_Consignes à suivre_
**1.** D'après le passage sur l'artificialisation des sols, combien d'hectares de terres seraient encore artificialisés chaque année en 2030 si rien n'est fait ?
**2.** Réécris plus brièvement le paragraphe du passage sur l'artificialisation des sols qui commence par « Julien Fosse a travaillé », en gardant ses faits principaux.

Julien Fosse a travaillé sur l’identification des bons leviers afin que l’artificialisation recule au profit de la densification. « On s’est demandé comment on peut réaliser le ZAN. Si on ne fait rien, on sera toujours à 20 000 ha/ an de terres artificialisées en 2030, soit le Luxembourg disparu en dix ans. Si l’on augmente par contre un peu le taux de renouvellement urbain à 0,5 [il est de R = 0,43, c’est-à-dire que 43 % des constructions nouvelles se font sur des sols déjà artificialisés] et le taux de densité à 0,3 [il est de D = 0,16, sur une parcelle de 1 000 m2, on a 160 m2 de bâti, avec 0,3 on ajoute en gros un étage], on tombe à 9 200 ha. Avec un R à 0,6 et un D à 0,4, on passe même à 5 500 ha », soit une division par 4. Densifier, renouveler, voilà qui est souvent redouté par les élus locaux et leurs administrés qui y voient un risque de promiscuité.

Et la qualité des sols ! ?

« La question n’est pas qu’une histoire de foncier, l’urbanisation étalée a un impact carbone important : quand des milliers d’hectares partent chaque année, ce sont des distances domicile-travail qui s’allongent, ce qui augmente les émissions de carbone, et puis un stockage de carbone qui disparaît avec la perte de terres agricoles. » William Aucant nous ramène les pieds sur terre. Urbaniste, il fait partie des 150 personnes tirées au sort pour constituer la Convention citoyenne pour le climat (CCC). « Cent cinquante portraits d’une France en miniature, » comme il le dit joliment, des portraits répartis en cinq groupes. Le tirage au sort l’a judicieusement placé dans le groupe « se loger » qui traite de l’artificialisation. « La question sur la définition de ce qu’est l’artificialisation est moins importante que les externalités négatives qu’elle masque, il ne faut pas se tromper de débat ! » La question serait même stérile, sans fin, selon Sandra Moatti qui trouve la notion trop complexe, très ambiguë, ce qui fait du ZAN un objet lui aussi ambigu. Pour la directrice de l’Institut des hautes études d’aménagement des territoires (Ihedate), « on parle de sanctuarisation des ENAF pour atteindre le ZAN, mais ça ne va pas forcément de pair avec la gestion des eaux pluviales et la biodiversité, car l’agriculture, quand elle est intensive, n’assure pas ces services, alors que des sols dits artificialisés peuvent avoir des qualités si les maisons ont des jardins, » avance-t-elle. La définition a quand même une certaine importance. « Tous les sols artificialisés ne sont pas imperméabilisés, ce qui importe, c’est la nature des perturbations, et leur positionnement. » Selon qu’ils interrompent ou non des corridors écologiques, les sols artificialisés n’ont pas le même impact. Il faudrait tenir compte de cela, ainsi que de la qualité des sols « qui pourrait déterminer ce qu’on va faire d’un sol de manière plus pertinente. L’idée serait d’avoir plus qu’aujourd’hui des indices de qualité des sols… » ne serait-ce que pour repérer les sols de haute valeur agronomique. Voilà longtemps qu’on en parle, de cette idée d’intégrer un indicateur de qualité des sols dans les documents d’urbanisme et de planification. Il y a bien l’agglomération de Tours qui l’a fait, la ville de Gardanne aussi, et beaucoup de collectivités normandes qui ont intégré la qualité agronomique dans leurs Plu, PLUi ou Scot. Ces collectivités restent toutefois très minoritaires.

_Lignes enregistrées_
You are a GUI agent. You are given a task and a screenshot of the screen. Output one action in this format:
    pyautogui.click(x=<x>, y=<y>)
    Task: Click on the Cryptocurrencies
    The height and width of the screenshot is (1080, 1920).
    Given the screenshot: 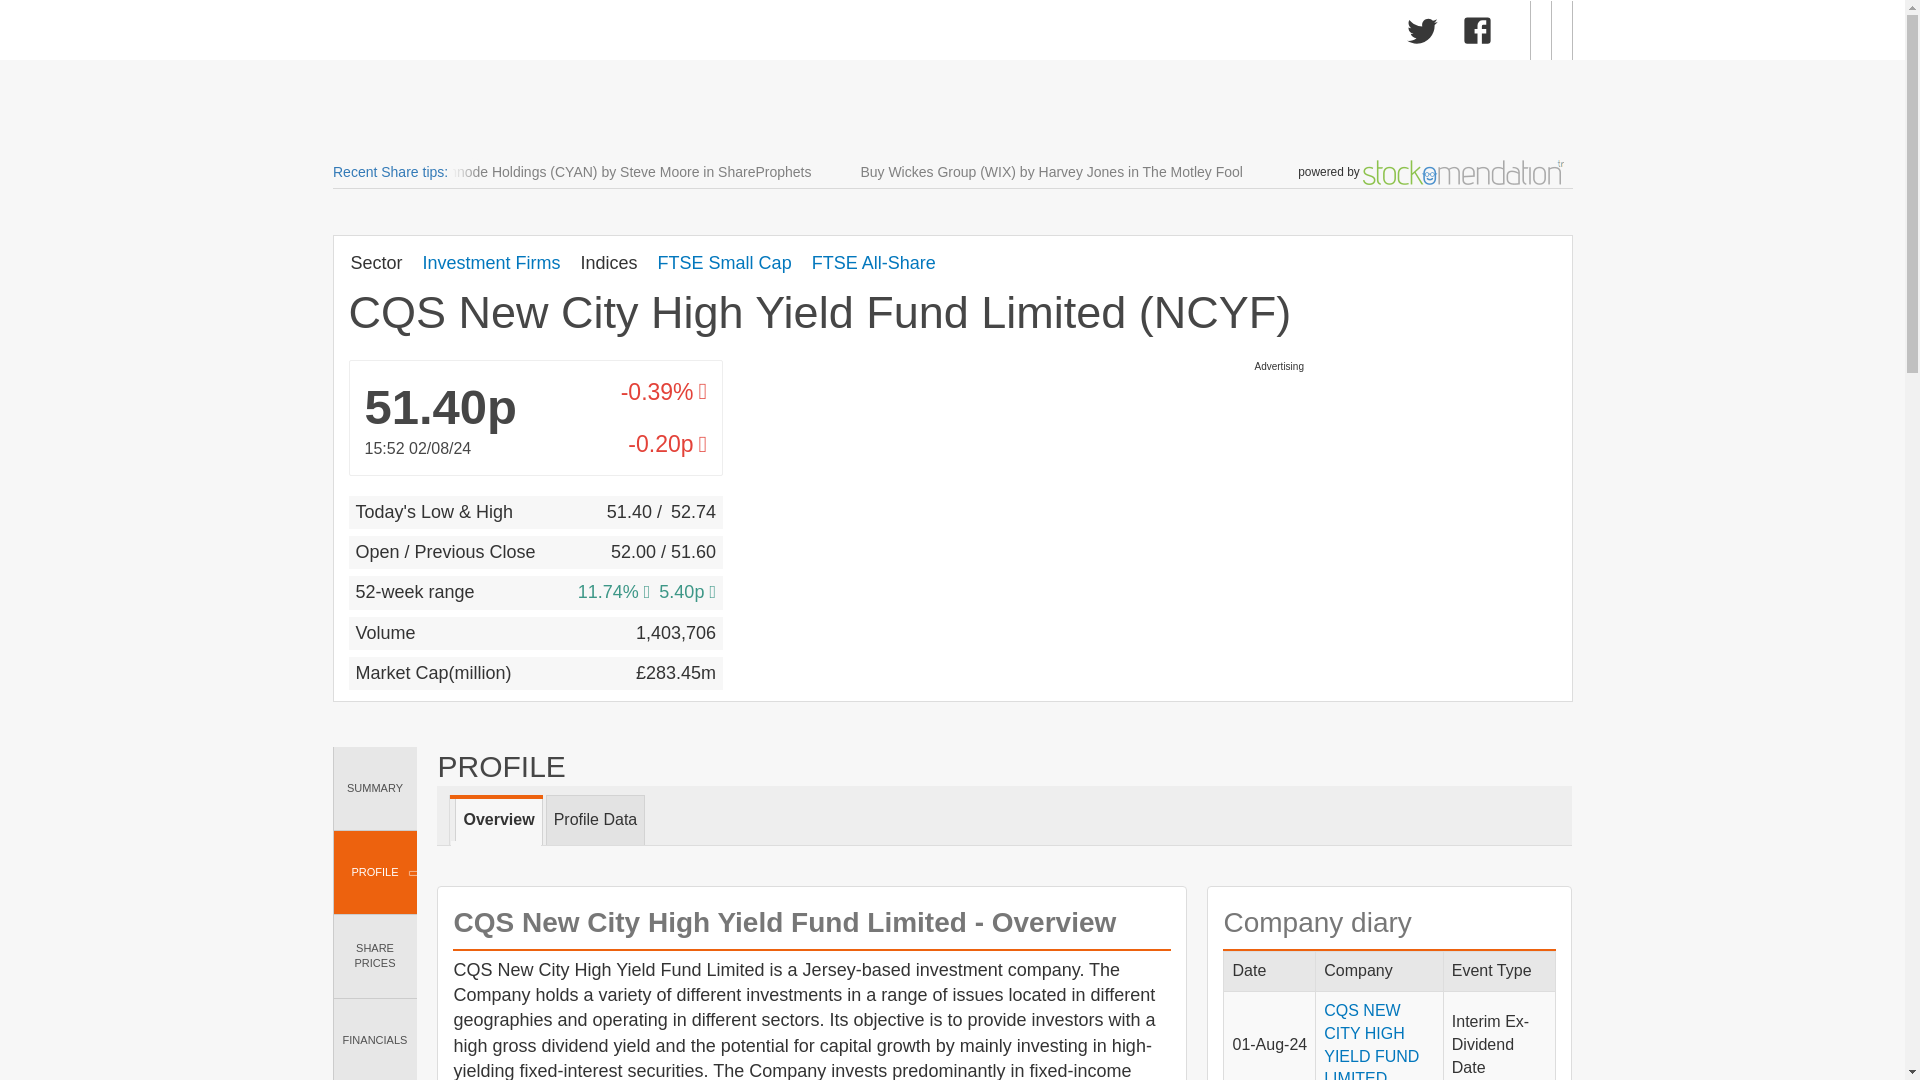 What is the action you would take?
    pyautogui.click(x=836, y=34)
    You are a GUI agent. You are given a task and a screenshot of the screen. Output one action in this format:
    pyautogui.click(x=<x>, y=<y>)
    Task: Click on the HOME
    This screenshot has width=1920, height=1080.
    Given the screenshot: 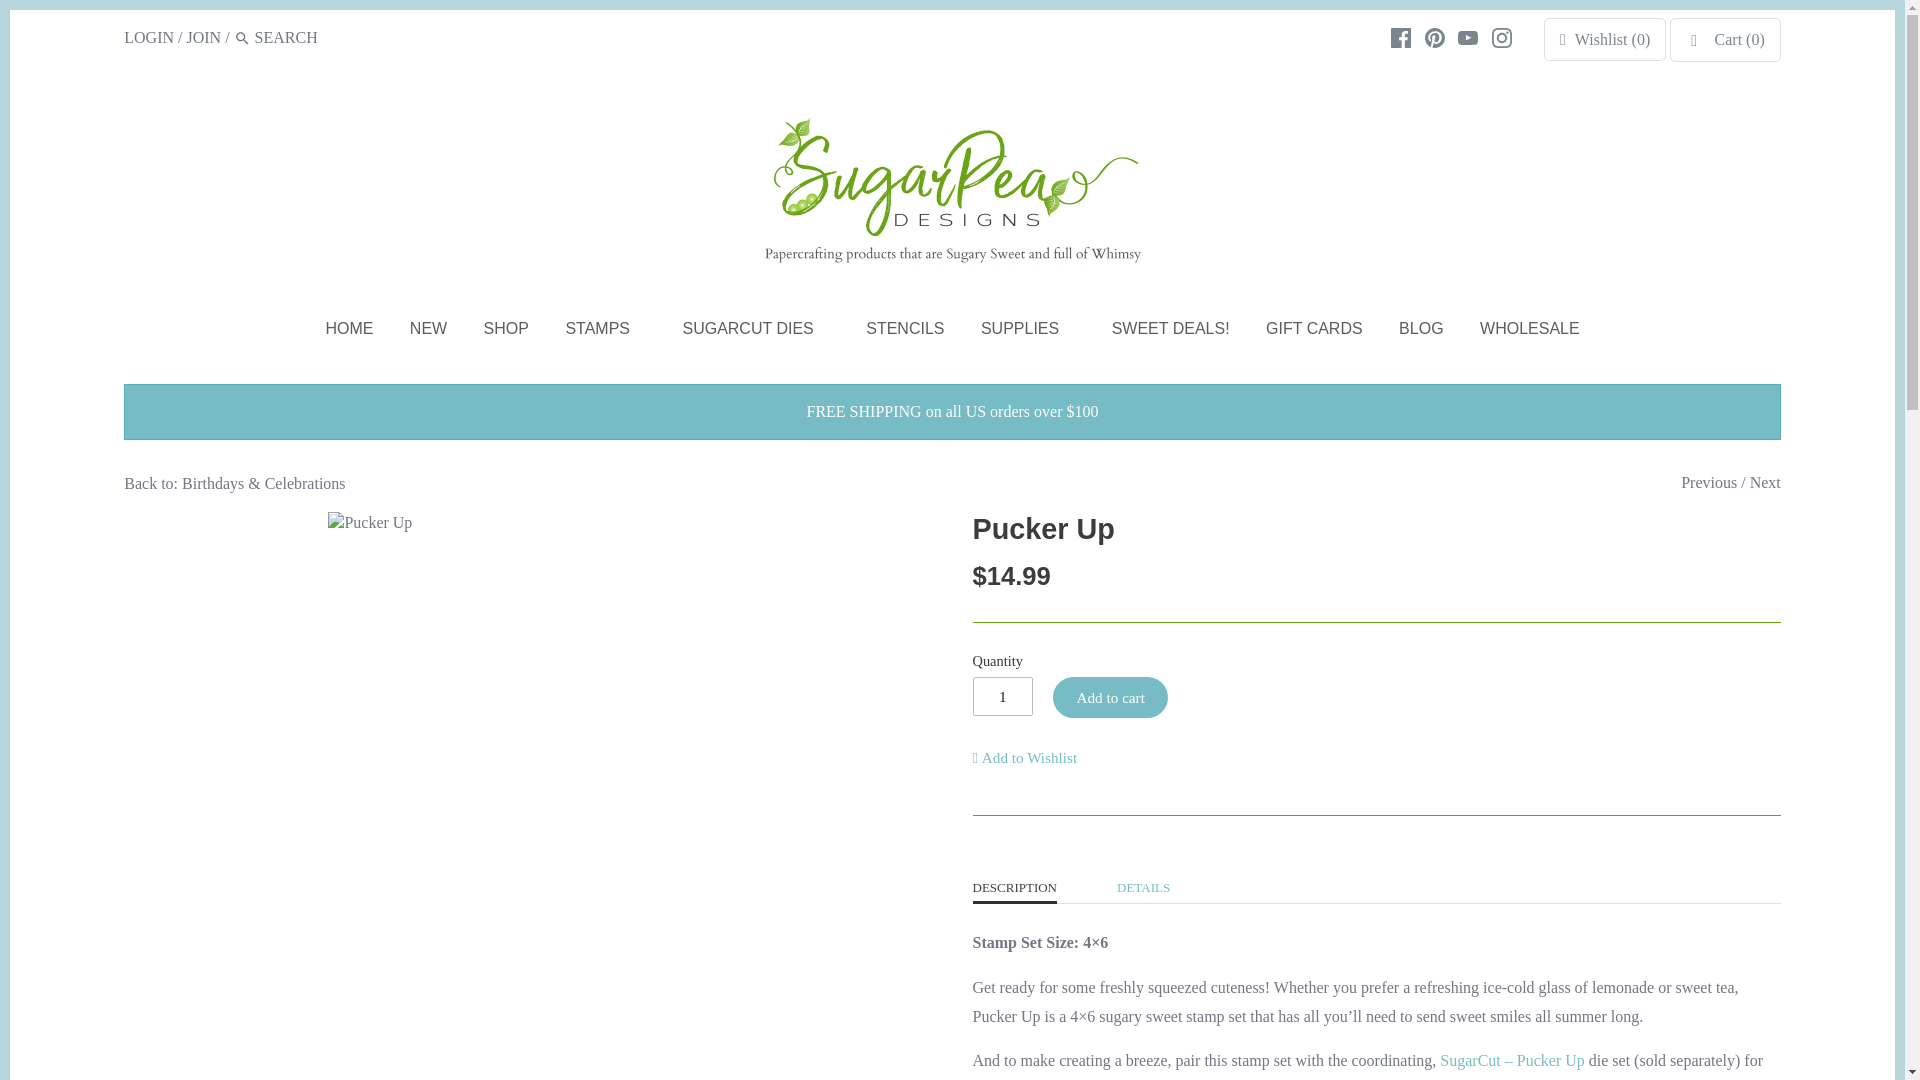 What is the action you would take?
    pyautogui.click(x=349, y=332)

* * *

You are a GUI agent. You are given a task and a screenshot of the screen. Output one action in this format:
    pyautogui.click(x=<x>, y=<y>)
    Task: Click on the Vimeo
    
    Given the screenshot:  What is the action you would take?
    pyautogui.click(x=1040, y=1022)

* * *

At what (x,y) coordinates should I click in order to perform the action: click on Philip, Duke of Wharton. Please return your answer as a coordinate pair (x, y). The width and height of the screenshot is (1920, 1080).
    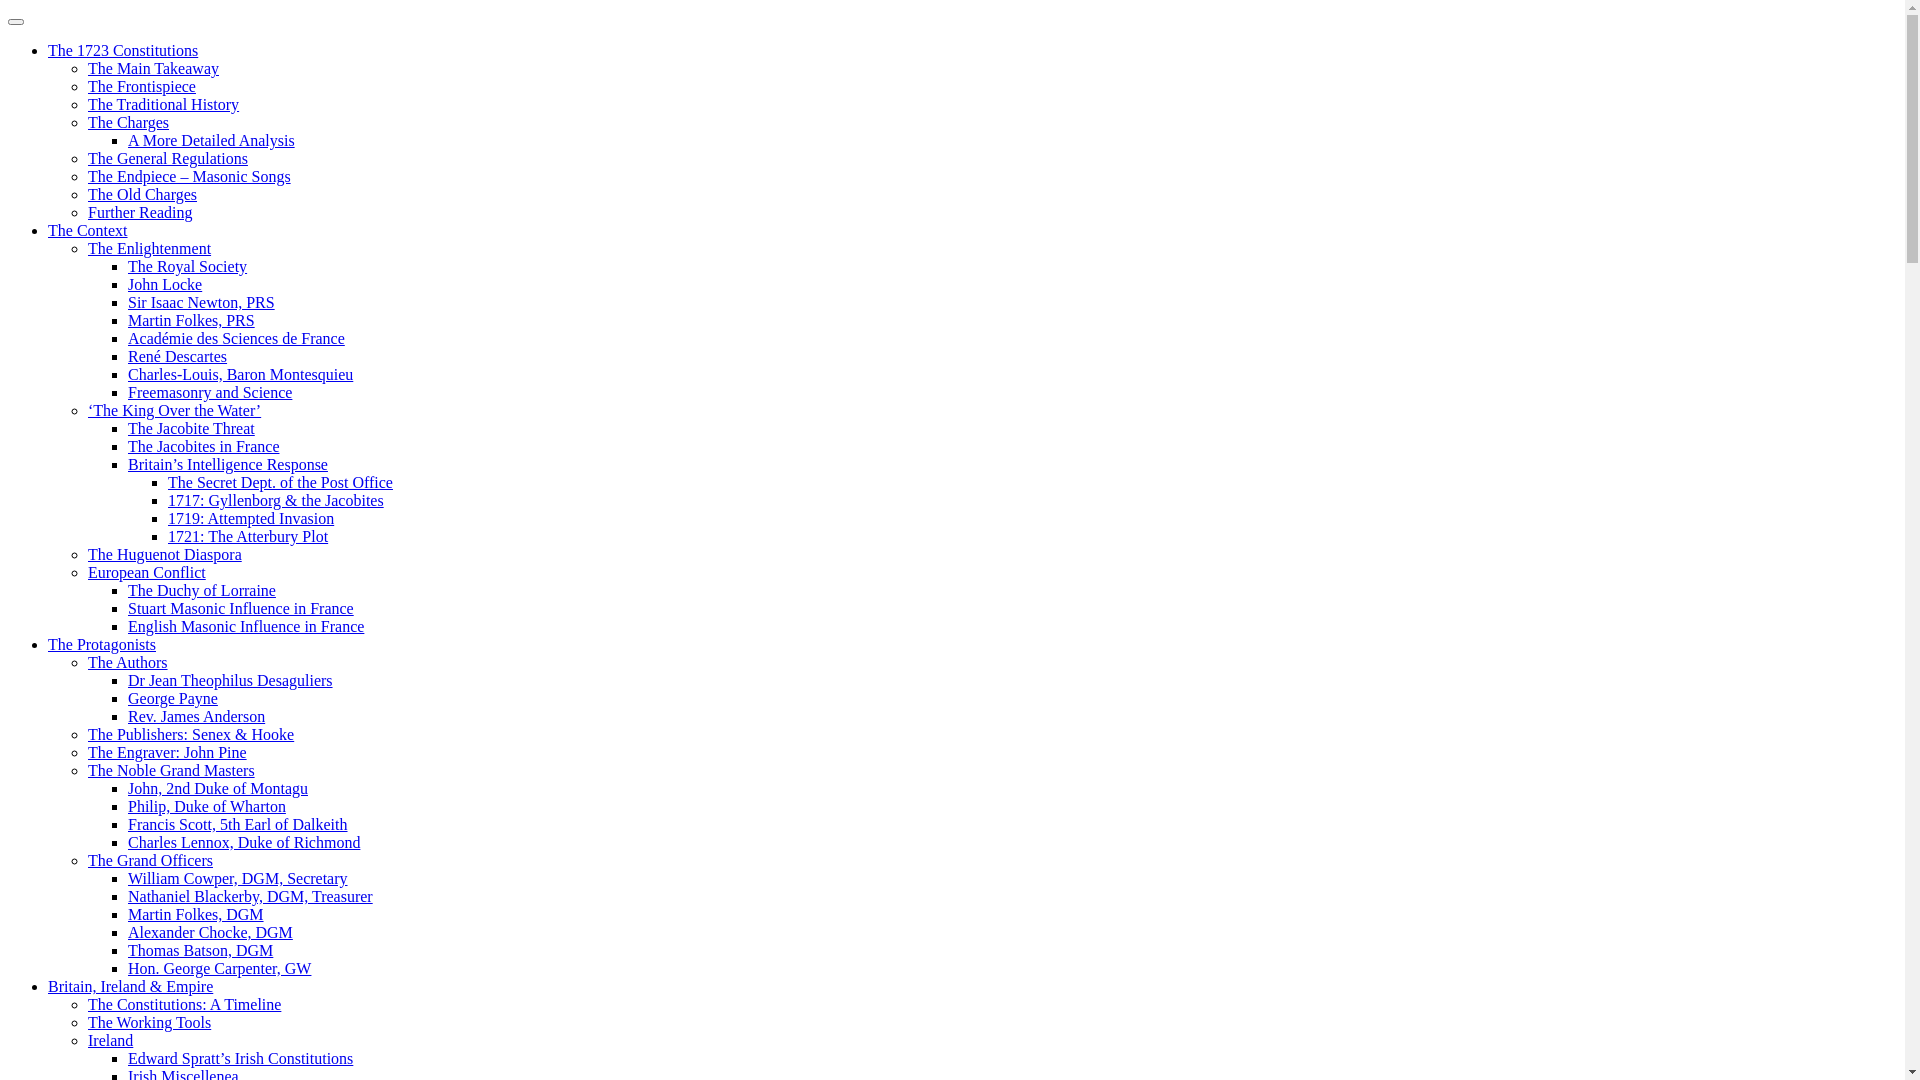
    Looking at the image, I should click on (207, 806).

_Réponses par consigne_
**1.** 20 000 hectares par an.

**2.** Julien Fosse a cherché les leviers permettant de faire reculer l'artificialisation au profit de la densification pour atteindre le ZAN. Sans action, 20 000 ha de terres seraient encore artificialisés par an en 2030, soit l'équivalent du Luxembourg disparu en dix ans. En portant le taux de renouvellement urbain de 0,43 à 0,5 et le taux de densité de 0,16 à 0,3, on tomberait à 9 200 ha. Avec 0,6 et 0,4, on descendrait à 5 500 ha, soit une division par 4. Les élus locaux et leurs administrés redoutent souvent densification et renouvellement, qu'ils associent à un risque de promiscuité.